À l’époque de l’Empire romain, le Colisée était officiellement connu sous le nom d’Amphithéâtre Flavien, en hommage à l’empereur Vespasien qui l’avait construit, ainsi qu’à la dynastie flavienne qu’il fonda à la fin du premier siècle apr. J.-C. Toutefois, comme tous les empereurs, les Flaviens étaient désignés par le titre de César durant leur règne. Ainsi, la grande arène était sans doute appelée « l’Amphithéâtre de César » à cette époque. Le nom « Colisée » lui a été attribué des siècles plus tard, vers le 11ème siècle, possiblement en référence à la statue colossale de l’empereur Néron qui se trouvait à proximité de l’amphithéâtre. L’arène avait également d’autres appellations moins courantes, telles que « théâtre de chasse » ou « Ovum », signifiant « l’Œuf ».
Cependant, pour la majorité des Romains de l’époque, le Colisée était simplement désigné comme « l’arène » ou « cavea », terme utilisé pour désigner les gradins d’un stade. Étant le plus grand amphithéâtre du monde ancien, il est facile de comprendre pourquoi le Colisée était la seule arène qui comptait réellement dans la ville. À une époque où les divertissements extravagants étaient particulièrement rares, l’arène la plus prestigieuse de Rome offrait aux spectateurs plus de sensations que toute autre attraction de l’époque.
Le divertissement comme échappatoire pour le peuple
La vie au sein de la Rome antique était marquée par des conditions difficiles pour de nombreux Romains, qui luttaient pour subsister. Même ceux bénéficiant d’un emploi peinaient à joindre les deux bouts, créant un besoin urgent d’évasion. Le Colisée offrait une telle échappatoire, accessible à tous sans frais d’entrée, permettant à n’importe quel citoyen romain de profiter des spectacles grandioses qui combinaient divertissement et parfois violence.

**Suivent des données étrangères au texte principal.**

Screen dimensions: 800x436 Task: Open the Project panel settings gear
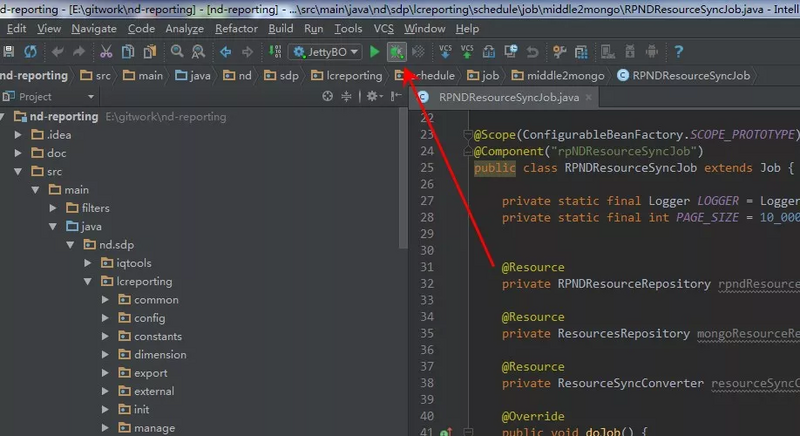coord(374,96)
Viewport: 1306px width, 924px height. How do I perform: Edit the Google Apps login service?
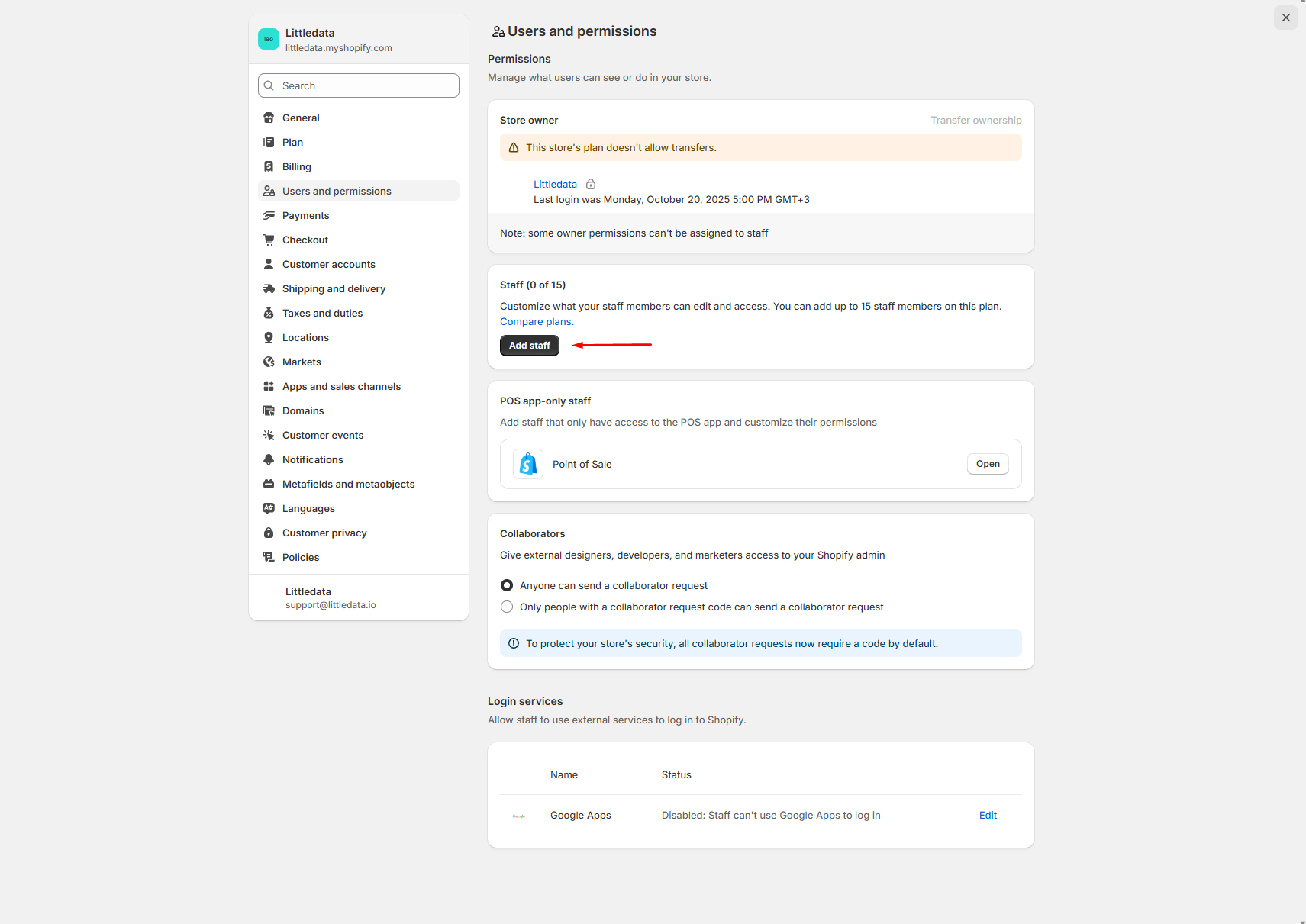point(988,815)
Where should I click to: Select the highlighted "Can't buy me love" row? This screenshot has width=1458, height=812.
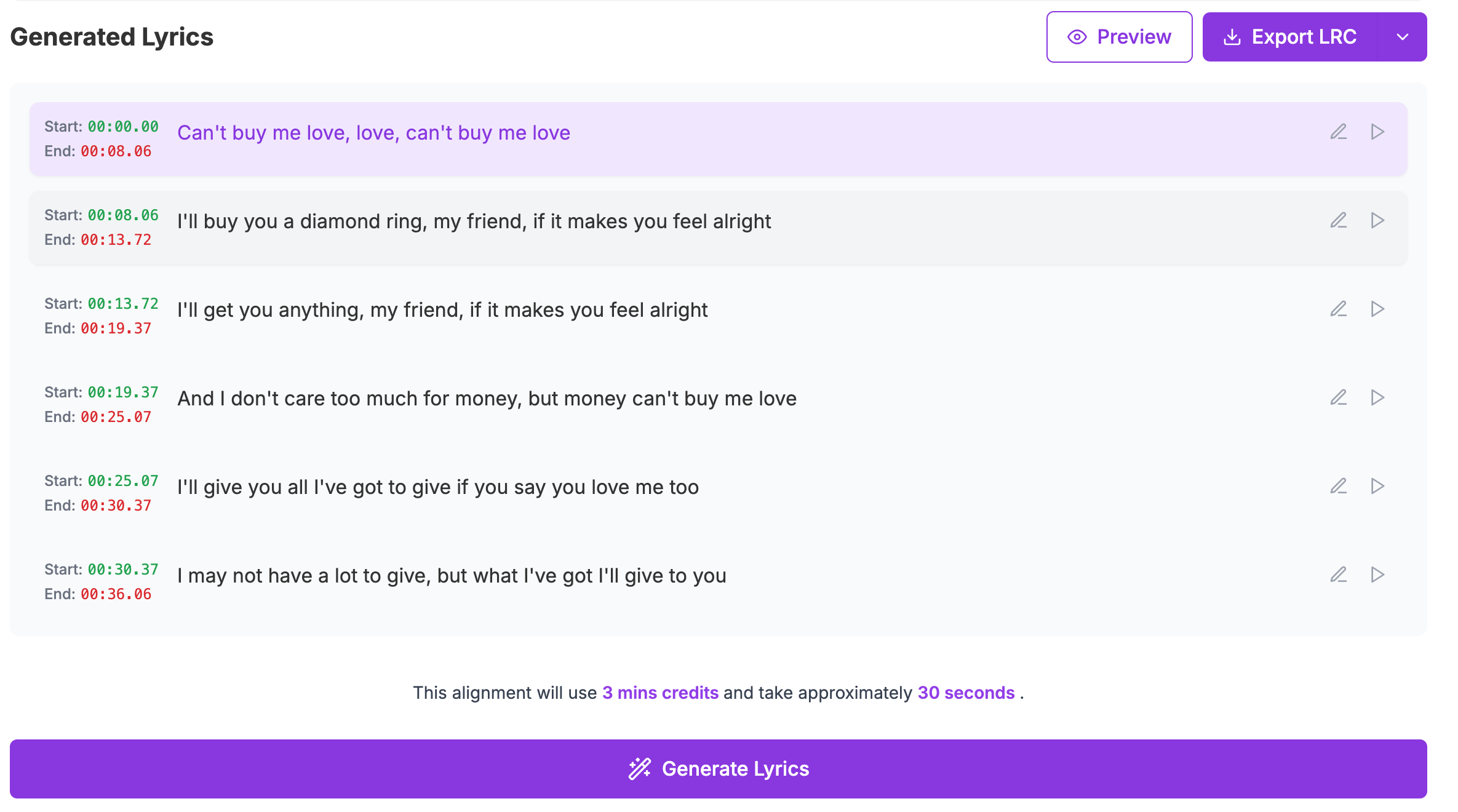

Pour attirer les foules affamées, le gouvernement distribua également du pain entre les représentations, une initiative qui s’avéra très efficace. Cependant, cet acte de générosité dissimulait une stratégie astucieuse : selon le poète Juvénal, les empereurs surpassaient les attentes du peuple en leur offrant à la fois de la nourriture et des spectacles, se rendant ainsi plus populaires et facilitant leur contrôle sociale. Sa célèbre expression « pain et cirques » résume parfaitement cette tactique, où le divertissement servait à apaiser les mécontentements populaires tout en consolidant le pouvoir des dirigeants.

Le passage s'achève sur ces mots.